About circular references in PHP
Published , by Johann Pardanaud
Let me talk about some issues I encountered with circular references while working on my PuPHPeteer library.
How you can end up with circular references
Under the hood, PuPHPeteer uses Rialto, a library I've created for the occasion. Rialto is a library to manage Node resources, therefore it needs to create a Node process and communicate with it. To do so, it has a ProcessSupervisor
class which handles everything. In the early stage development, this class was handling way too much features.
To improve the separation of concerns, I've moved all the functions handling data serialization to two new classes: DataSerializer
and DataUnserializer
. That way, the ProcessSupervisor
class only had to instanciate these two classes and use their public methods.
However, the DataUnserializer
class needed to keep a reference to its ProcessSupervisor
parent (so it can transmit the reference to some classes it creates on unserialization). We had this code organization:
And this is where we have an issue: if the root object is destroyed, the ProcessSupervisor
and DataUnserializer
instances will stay alive because they reference each other.
How circular references can be harmful
Some languages can handle them pretty well, but since PHP's garbage collector is using reference counting, the two instances will be destroyed only once PHP shuts down:
Fortunately, PHP will clean up this data structure at the end of the request, but before then, this is taking up valuable space in memory.
– php.net
However, memory isn't the only issue here.
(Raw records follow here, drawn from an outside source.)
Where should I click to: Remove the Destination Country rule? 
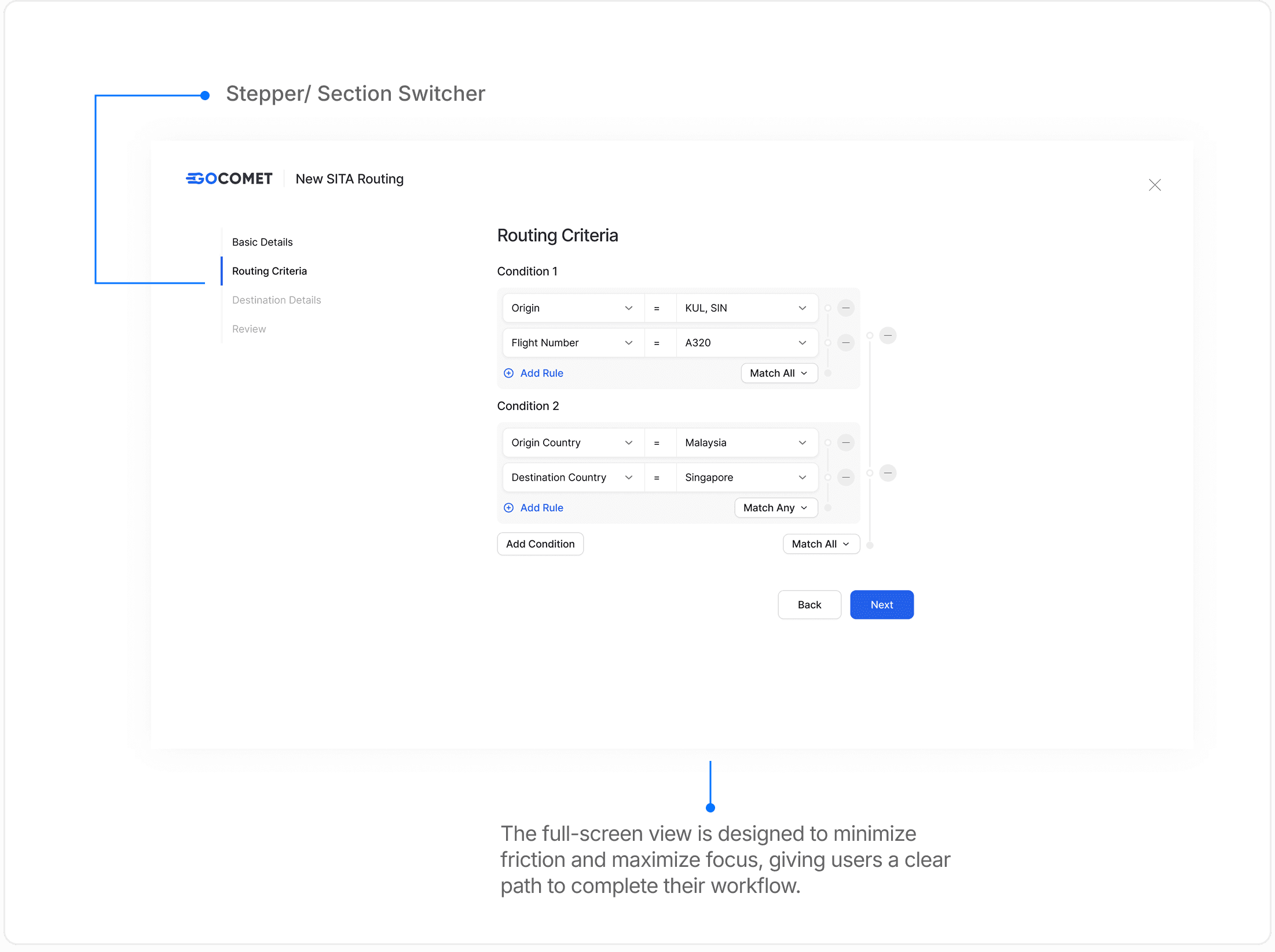[846, 478]
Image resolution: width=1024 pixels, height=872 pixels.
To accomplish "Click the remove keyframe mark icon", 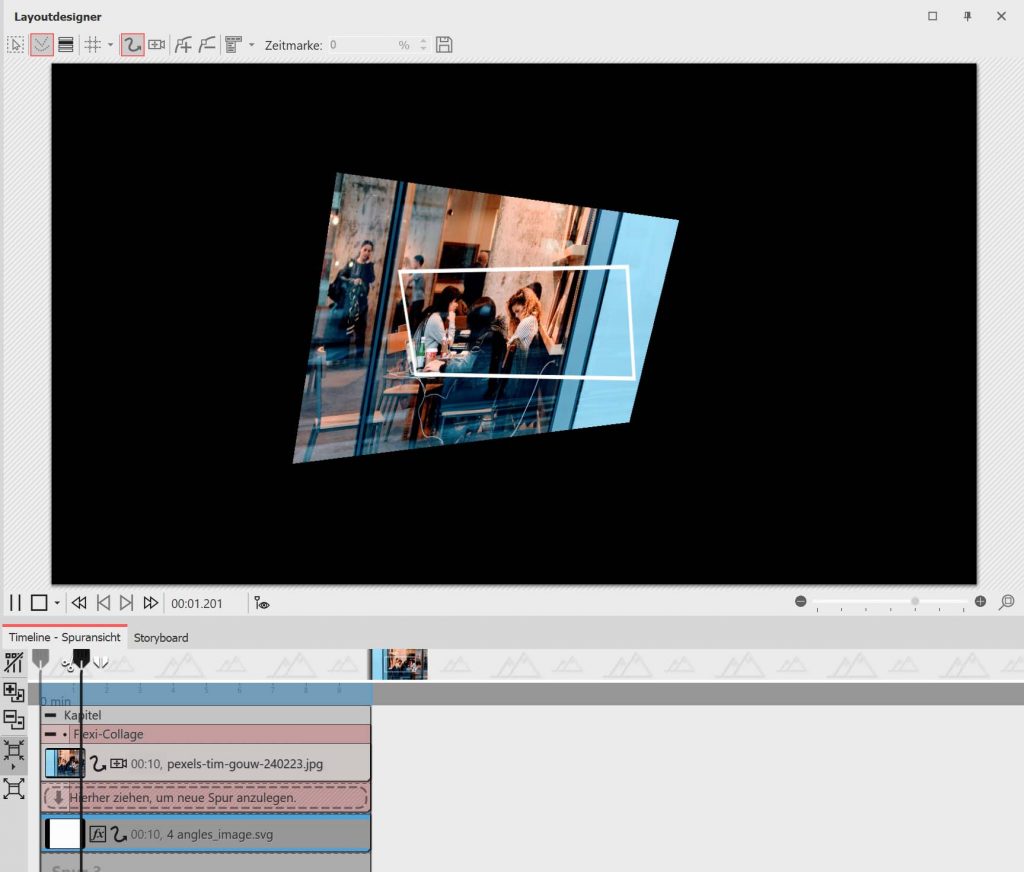I will coord(207,45).
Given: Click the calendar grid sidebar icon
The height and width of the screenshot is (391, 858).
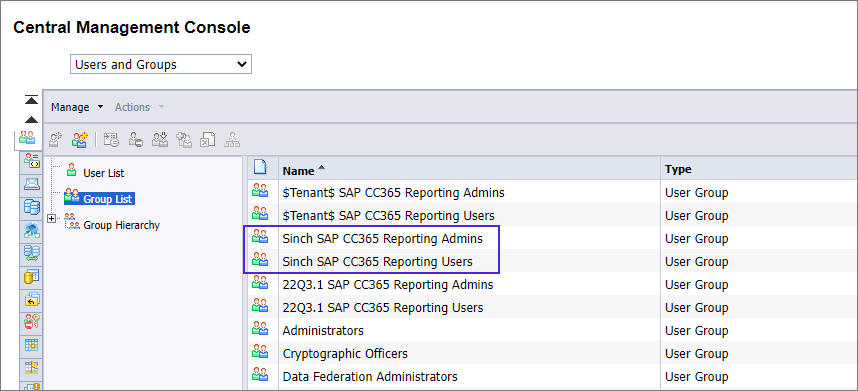Looking at the screenshot, I should (32, 345).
Let me take another example with Rialto: the ProcessSupervisor
uses the __destruct
method to kill the Node process once the class is no longer used, and here's what the PHP documentation states:
The destructor method will be called as soon as there are no other references to a particular object, or in any order during the shutdown sequence.
– php.net
This means the Node process will be kept alive until PHP shuts down because there will still exist a reference to the ProcessSupervisor
instance.
So, having a circular dependency in PHP can be harmful for two reasons:
- Memory allocation: if your instances store large chunks of data (arrays with thousands of very long strings, etc…).
- Destruction: if your instances needs to do some cleanup on destruction, the cleanup will only happen on PHP shutdown.
Ultimately, these issues will bother you essentially with long running processes, but even with simple web requests there could some side effects if your classes allocates a high volume of memory or needs to do proper cleaning at the right time.
How you can solve circular references
You have three ways to solve your circular references issues:
Use weak references
A weak reference is a reference that does not protect the referenced object from collection by a garbage collector.
Weak references is a missing language feature in PHP. You will need to use an extension. You can use either WeakRef or PHP Ref, I will use the first one below.
Since this solution requires a PHP extension, it's not the best choice if you're writing a library or a command line, but if you're creating a website you will manage by yourself then it's probably what you should use.
Here's a code example:
class ParentClass
{
public function __construct()
{
$this->child = new ChildClass($this);
}
}
class ChildClass
{
public function __construct(ParentClass $parent)
{
$this->parent = new WeakRef($parent);
}
}
$instance = new ParentClass;
// Do your work...
// Once the parent instance is unreferenced, the parent and child instances will be destroyed.
unset($instance);
Create a dereferencing method
If you cannot install a PHP extension (because of a shared hosting, or whatever…), you can create a method to cleanup your circular references.
However, this solution requires to call explicitly the dereferencing method, otherwise your circular reference will remain until PHP shuts down.
Since you're required to call a method, this might not be the best idea for a library. Here's an example of the implementation:
class ParentClass
{
public function __construct()
{
$this->child = new ChildClass($this);
}
public function destroy()
{
$this->child->destroy();
}
}
class ChildClass
{
public function __construct(ParentClass $parent)
{
$this->parent = $parent;
}
public function destroy()
{
// By setting the parent property to null, you remove the circular reference.
$this->parent = null;
}
}
$instance = new ParentClass;
// Do your work...
// Before unreferencing the parent, call the destroy method.
$instance->destroy();
// Unreference the parent
unset($instance);
Change your code structure
If you don't want to add a derefencing method because you're creating a library and you want to keep the API really simple, you might want to change your code structure.
This is what I did with Rialto. I didn't want to put back the unserializing methods in the ProcessSupervisor
class, so I went with a different solution and replaced the DataUnserializer
class by a UnserializesData
trait which is imported in the ProcessSupervisor
class. Here's the new code organization:
However, this is not always possible! I was able to do it here because Rialto used only one instance of the DataUnserializer
class. If I had used multiple instances of this class (for… reasons), I could not have done that.
This could be way better
PHP is a real mess when it comes to manage circular references. A RFC was proposed to add a SplWeakRef class to the standard PHP library, but it is marked as inactive…
In the other hand, not having weak references wouldn't be an issue if PHP's garbage collector used the tracing algorithm, but instead we have that crappy reference counting…
If you encounter circular references in your code, two words: good luck!